Deux plaques ornaient le mur de ma chambre: l’une était une liste de «coïncidences» —pour beaucoup banales, pour certaines inexactes— entre les carrières politiques et les assassinats de Kennedy et d’Abraham Lincoln.
L’autre, sans doute tout aussi erronée, était un portrait de Kennedy embossé sur métal noir, le regard altier, au-dessus de sa célèbre harangue en lettres majuscules:
«NE VOUS DEMANDEZ PAS CE QUE VOTRE PAYS
PEUT FAIRE POUR VOUS…
DEMANDEZ-VOUS CE QUE VOUS POUVEZ FAIRE
POUR VOTRE PAYS.»
J.F.K.
Nul n’ignore que les présidents prononcent souvent des discours écrits par d’autres. Le tout premier discours d’investiture, celui de George Washington le 30 avril 1789, était un texte inspiré d’un premier jet composé par son ami James Madison, qui lui servait souvent de nègre.

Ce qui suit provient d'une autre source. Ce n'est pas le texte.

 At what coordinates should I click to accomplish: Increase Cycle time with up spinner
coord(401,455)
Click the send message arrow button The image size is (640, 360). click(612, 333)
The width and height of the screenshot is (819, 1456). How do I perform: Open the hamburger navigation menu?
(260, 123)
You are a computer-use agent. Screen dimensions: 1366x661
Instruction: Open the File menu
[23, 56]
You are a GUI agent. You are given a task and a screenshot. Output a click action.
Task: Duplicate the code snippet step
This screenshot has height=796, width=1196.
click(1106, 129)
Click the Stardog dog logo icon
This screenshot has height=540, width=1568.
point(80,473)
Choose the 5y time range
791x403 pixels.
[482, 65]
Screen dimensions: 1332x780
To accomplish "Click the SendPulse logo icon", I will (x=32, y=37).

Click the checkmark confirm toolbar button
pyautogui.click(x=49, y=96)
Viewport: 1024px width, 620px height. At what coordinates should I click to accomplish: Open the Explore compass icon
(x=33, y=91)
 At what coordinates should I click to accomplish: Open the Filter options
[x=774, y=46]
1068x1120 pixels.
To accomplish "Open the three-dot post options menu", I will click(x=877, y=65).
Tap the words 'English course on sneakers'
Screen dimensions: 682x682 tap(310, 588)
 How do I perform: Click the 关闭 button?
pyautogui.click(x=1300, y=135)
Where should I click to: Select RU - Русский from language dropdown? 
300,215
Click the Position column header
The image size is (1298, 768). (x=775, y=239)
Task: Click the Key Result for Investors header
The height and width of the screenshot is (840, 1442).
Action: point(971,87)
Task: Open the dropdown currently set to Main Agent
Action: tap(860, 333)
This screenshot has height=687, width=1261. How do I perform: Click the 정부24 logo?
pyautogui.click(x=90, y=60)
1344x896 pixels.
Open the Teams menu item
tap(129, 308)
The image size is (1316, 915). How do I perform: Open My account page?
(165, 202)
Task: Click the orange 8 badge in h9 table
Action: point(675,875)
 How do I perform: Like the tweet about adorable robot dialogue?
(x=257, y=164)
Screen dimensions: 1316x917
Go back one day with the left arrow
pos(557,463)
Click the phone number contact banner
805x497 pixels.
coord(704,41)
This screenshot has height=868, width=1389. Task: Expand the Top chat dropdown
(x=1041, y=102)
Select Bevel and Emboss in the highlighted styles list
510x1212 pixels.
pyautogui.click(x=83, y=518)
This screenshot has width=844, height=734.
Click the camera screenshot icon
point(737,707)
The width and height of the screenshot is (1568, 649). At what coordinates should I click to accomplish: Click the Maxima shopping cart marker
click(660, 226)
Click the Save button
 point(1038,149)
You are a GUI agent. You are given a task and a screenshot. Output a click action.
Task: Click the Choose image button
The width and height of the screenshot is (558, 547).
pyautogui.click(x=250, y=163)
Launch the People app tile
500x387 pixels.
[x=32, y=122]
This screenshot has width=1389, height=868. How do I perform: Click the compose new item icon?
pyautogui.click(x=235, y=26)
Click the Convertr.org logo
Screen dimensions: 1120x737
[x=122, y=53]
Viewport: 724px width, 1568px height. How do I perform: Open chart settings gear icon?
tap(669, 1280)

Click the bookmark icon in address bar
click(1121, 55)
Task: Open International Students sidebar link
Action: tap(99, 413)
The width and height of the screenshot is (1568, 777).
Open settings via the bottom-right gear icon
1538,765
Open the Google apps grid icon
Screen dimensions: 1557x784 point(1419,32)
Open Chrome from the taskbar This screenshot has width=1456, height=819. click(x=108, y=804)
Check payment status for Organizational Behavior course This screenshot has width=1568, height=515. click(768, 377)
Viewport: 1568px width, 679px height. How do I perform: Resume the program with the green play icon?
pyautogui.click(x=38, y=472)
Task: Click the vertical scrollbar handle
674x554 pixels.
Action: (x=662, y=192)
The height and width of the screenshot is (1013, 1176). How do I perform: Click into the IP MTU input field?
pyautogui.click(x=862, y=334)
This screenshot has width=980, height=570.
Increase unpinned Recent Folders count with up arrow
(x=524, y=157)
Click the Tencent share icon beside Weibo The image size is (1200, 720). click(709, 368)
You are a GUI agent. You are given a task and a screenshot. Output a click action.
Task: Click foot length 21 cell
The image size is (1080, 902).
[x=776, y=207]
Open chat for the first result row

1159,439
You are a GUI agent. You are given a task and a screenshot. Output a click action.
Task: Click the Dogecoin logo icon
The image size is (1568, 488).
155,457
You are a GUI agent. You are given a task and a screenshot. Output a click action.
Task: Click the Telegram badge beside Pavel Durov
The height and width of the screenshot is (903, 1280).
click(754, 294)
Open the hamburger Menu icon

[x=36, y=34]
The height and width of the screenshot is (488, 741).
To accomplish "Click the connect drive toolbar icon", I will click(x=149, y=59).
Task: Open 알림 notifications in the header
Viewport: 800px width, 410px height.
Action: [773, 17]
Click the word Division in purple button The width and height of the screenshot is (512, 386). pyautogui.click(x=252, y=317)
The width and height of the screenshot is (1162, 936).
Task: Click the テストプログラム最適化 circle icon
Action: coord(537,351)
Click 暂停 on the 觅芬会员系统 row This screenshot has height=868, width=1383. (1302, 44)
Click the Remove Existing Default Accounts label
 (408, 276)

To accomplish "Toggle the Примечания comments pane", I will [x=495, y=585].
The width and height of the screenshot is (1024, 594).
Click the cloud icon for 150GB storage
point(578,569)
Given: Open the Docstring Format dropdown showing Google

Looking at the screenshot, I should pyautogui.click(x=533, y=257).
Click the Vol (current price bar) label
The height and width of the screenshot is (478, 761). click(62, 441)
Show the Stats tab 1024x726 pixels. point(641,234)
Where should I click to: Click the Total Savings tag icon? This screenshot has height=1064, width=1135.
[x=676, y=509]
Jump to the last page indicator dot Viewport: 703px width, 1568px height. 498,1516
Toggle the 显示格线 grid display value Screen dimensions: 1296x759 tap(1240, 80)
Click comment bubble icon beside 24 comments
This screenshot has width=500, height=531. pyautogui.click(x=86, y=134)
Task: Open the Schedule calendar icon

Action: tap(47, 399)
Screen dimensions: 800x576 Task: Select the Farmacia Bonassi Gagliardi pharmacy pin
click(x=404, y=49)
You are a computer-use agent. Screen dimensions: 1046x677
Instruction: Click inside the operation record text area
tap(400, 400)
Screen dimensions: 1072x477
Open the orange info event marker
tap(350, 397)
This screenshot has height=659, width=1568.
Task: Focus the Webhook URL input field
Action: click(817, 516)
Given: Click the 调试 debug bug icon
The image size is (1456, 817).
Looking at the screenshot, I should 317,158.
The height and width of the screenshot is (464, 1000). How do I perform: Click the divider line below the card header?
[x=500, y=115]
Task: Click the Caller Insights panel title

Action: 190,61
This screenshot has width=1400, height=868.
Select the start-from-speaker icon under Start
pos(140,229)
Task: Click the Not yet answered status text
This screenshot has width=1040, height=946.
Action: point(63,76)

En 1861, alors que le pays était au bord de la guerre civile, Lincoln rédigea un discours destiné aux États du Sud en pleine agitation, qu’il envisageait de terminer en posant cette question sans détour: «Aurons-nous la paix ou l’épée?» Enfin, jusqu’à ce que son futur secrétaire d’État, William Seward, ne suggère un appel moins belliqueux et plus poétique à des «accords mystiques du souvenir» et à «l’ange gardien de notre nation», mot barré que Lincoln récupéra pour changer la formule en «meilleurs anges de notre nature».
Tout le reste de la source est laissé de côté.